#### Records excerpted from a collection
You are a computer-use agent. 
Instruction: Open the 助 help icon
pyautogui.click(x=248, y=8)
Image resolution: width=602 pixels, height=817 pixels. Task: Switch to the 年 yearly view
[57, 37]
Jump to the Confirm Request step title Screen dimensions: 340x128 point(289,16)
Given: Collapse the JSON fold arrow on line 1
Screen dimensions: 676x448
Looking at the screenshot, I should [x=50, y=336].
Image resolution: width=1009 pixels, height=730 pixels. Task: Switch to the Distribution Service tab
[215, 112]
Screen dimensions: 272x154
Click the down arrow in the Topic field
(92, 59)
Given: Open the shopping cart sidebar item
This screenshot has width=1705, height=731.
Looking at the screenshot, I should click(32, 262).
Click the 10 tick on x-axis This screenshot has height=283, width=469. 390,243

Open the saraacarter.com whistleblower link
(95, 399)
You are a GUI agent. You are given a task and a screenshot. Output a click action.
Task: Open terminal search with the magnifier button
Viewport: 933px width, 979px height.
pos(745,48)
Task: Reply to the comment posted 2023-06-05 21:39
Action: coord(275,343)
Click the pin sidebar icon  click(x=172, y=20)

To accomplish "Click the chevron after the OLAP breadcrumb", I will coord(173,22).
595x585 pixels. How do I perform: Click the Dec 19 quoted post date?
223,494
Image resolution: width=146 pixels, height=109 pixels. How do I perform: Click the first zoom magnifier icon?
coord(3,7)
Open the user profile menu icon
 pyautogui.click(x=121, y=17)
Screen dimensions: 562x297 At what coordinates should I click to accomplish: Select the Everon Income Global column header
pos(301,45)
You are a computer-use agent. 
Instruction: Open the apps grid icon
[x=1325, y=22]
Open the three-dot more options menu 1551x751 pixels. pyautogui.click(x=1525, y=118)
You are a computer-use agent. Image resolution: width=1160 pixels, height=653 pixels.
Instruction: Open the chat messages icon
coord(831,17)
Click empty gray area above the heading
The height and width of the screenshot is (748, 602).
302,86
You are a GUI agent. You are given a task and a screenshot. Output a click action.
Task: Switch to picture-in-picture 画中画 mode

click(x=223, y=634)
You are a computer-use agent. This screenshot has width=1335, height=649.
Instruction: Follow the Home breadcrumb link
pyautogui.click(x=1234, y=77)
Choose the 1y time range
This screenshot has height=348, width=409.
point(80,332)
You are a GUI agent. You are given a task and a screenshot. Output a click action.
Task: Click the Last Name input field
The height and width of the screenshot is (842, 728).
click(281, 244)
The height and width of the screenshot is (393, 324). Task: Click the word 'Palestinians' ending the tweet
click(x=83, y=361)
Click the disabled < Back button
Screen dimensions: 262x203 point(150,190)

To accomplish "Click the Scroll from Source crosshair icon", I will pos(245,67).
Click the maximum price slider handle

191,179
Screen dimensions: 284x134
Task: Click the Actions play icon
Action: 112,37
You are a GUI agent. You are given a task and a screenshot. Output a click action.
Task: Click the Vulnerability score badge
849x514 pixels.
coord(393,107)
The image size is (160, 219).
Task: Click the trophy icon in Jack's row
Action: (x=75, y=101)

#### ABOUT THIS EXERCISE
Copy every entry exactly, missing none.

#### PROBLEM SOLUTION
You are a computer-use agent. 
Instruction: Open the 助 help icon
pyautogui.click(x=248, y=8)
Image resolution: width=602 pixels, height=817 pixels. Task: Switch to the 年 yearly view
[57, 37]
Jump to the Confirm Request step title Screen dimensions: 340x128 point(289,16)
Given: Collapse the JSON fold arrow on line 1
Screen dimensions: 676x448
Looking at the screenshot, I should [x=50, y=336].
Image resolution: width=1009 pixels, height=730 pixels. Task: Switch to the Distribution Service tab
[215, 112]
Screen dimensions: 272x154
Click the down arrow in the Topic field
(92, 59)
Given: Open the shopping cart sidebar item
This screenshot has width=1705, height=731.
Looking at the screenshot, I should click(32, 262).
Click the 10 tick on x-axis This screenshot has height=283, width=469. 390,243

Open the saraacarter.com whistleblower link
(95, 399)
You are a GUI agent. You are given a task and a screenshot. Output a click action.
Task: Open terminal search with the magnifier button
Viewport: 933px width, 979px height.
pos(745,48)
Task: Reply to the comment posted 2023-06-05 21:39
Action: coord(275,343)
Click the pin sidebar icon  click(x=172, y=20)

To accomplish "Click the chevron after the OLAP breadcrumb", I will coord(173,22).
595x585 pixels. How do I perform: Click the Dec 19 quoted post date?
223,494
Image resolution: width=146 pixels, height=109 pixels. How do I perform: Click the first zoom magnifier icon?
coord(3,7)
Open the user profile menu icon
 pyautogui.click(x=121, y=17)
Screen dimensions: 562x297 At what coordinates should I click to accomplish: Select the Everon Income Global column header
pos(301,45)
You are a computer-use agent. 
Instruction: Open the apps grid icon
[x=1325, y=22]
Open the three-dot more options menu 1551x751 pixels. pyautogui.click(x=1525, y=118)
You are a computer-use agent. Image resolution: width=1160 pixels, height=653 pixels.
Instruction: Open the chat messages icon
coord(831,17)
Click empty gray area above the heading
The height and width of the screenshot is (748, 602).
302,86
You are a GUI agent. You are given a task and a screenshot. Output a click action.
Task: Switch to picture-in-picture 画中画 mode

click(x=223, y=634)
You are a computer-use agent. This screenshot has width=1335, height=649.
Instruction: Follow the Home breadcrumb link
pyautogui.click(x=1234, y=77)
Choose the 1y time range
This screenshot has height=348, width=409.
point(80,332)
You are a GUI agent. You are given a task and a screenshot. Output a click action.
Task: Click the Last Name input field
The height and width of the screenshot is (842, 728).
click(281, 244)
The height and width of the screenshot is (393, 324). Task: Click the word 'Palestinians' ending the tweet
click(x=83, y=361)
Click the disabled < Back button
Screen dimensions: 262x203 point(150,190)

To accomplish "Click the Scroll from Source crosshair icon", I will pos(245,67).
Click the maximum price slider handle

191,179
Screen dimensions: 284x134
Task: Click the Actions play icon
Action: 112,37
You are a GUI agent. You are given a task and a screenshot. Output a click action.
Task: Click the Vulnerability score badge
849x514 pixels.
coord(393,107)
The image size is (160, 219).
Task: Click the trophy icon in Jack's row
Action: (x=75, y=101)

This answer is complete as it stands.